Repicaban en el empedrado de adoquines, siempre a la misma hora. Ya al doblar la esquina sabíamos que era él, sin nombre, el hombre del carro.
Los rayos de sus ruedas avanzaban pausados y a su paso entrecortaba el resplandor del sol que se reflejaba en la vereda norte de la calle, la que en abril o mayo juntaba el sudor de la noche y dejaba acopiarse el despojo de las frondas que retrajeron su sabia hasta la primavera.
Yo lo esperaba, inventándome cortometrajes que acontecían proyectados en la vereda, con los mismos vecinos como protagonistas, pero más reales que en cualquier película, mi imaginación cabalgaba la escenografía y el hombre del carro, el encargado de su ejecución.
Yo lo esperaba y me preguntaba qué historias escondería su semblante domado por días de sol y noches frías. Un perfil tallado por cientos de pliegues, guardaría mil anécdotas en cada repuje de su rostro.
Jamás arriesgué a calcularle edad, la calle le habría sumado todos los años posibles.
Pasaba por mi casa después de las nueve y aunque nadie conocía su nombre, todos se percataban de su presencia. Pocas palabras en su boca, limitadas a agradecer y bendecir a quienes le procuraban algo para ayudarlo.
Y seguía su camino al son de las ruedas de su carro.
Un montón de veces me pregunté desde dónde vendría o a dónde se iba, cuál sería su parada o dónde abrigaría sus horas tardías, pero nunca me atreví a preguntarle.
Debe haber hendido los adoquines de estas calles por unos cinco años, tal vez antes era otro su recorrido, o su vida.
Un día, no recuerdo cuál, notamos su ausencia, no pasó más… pero nadie se extraño, indudablemente pensaban que habría vuelto a cambiar su camino, pero yo no estaba tan segura.
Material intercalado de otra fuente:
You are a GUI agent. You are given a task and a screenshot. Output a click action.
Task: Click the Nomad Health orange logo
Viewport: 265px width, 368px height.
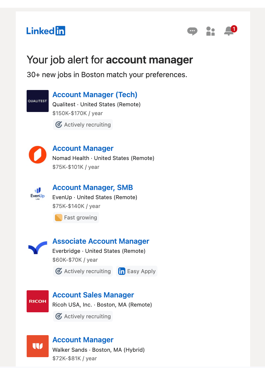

Los últimos días, al acercarme con algunas galletitas, como siempre, note algo distinto en sus ojos, como nunca. Tenían un brillo especial, podría haber arriesgado de emoción, ¿quién sabe?
Tal vez alguien lo esperaba, tal vez presentía que le llegaba su hora, tal vez se libró del yugo de su carro para siempre, tal vez…
Cuando escucho pasar un carro, vuelvo mi cabeza por la calle, busco los ojos del hombre del carro para que me cuenten, pero pronto descubro que no son sus ojos, que las ruedas no crujen igual y que la lumbre del sol, reflejada en los adoquines, no se entrecorta con el girar de los rayos del carro como en una proyección de película antigua.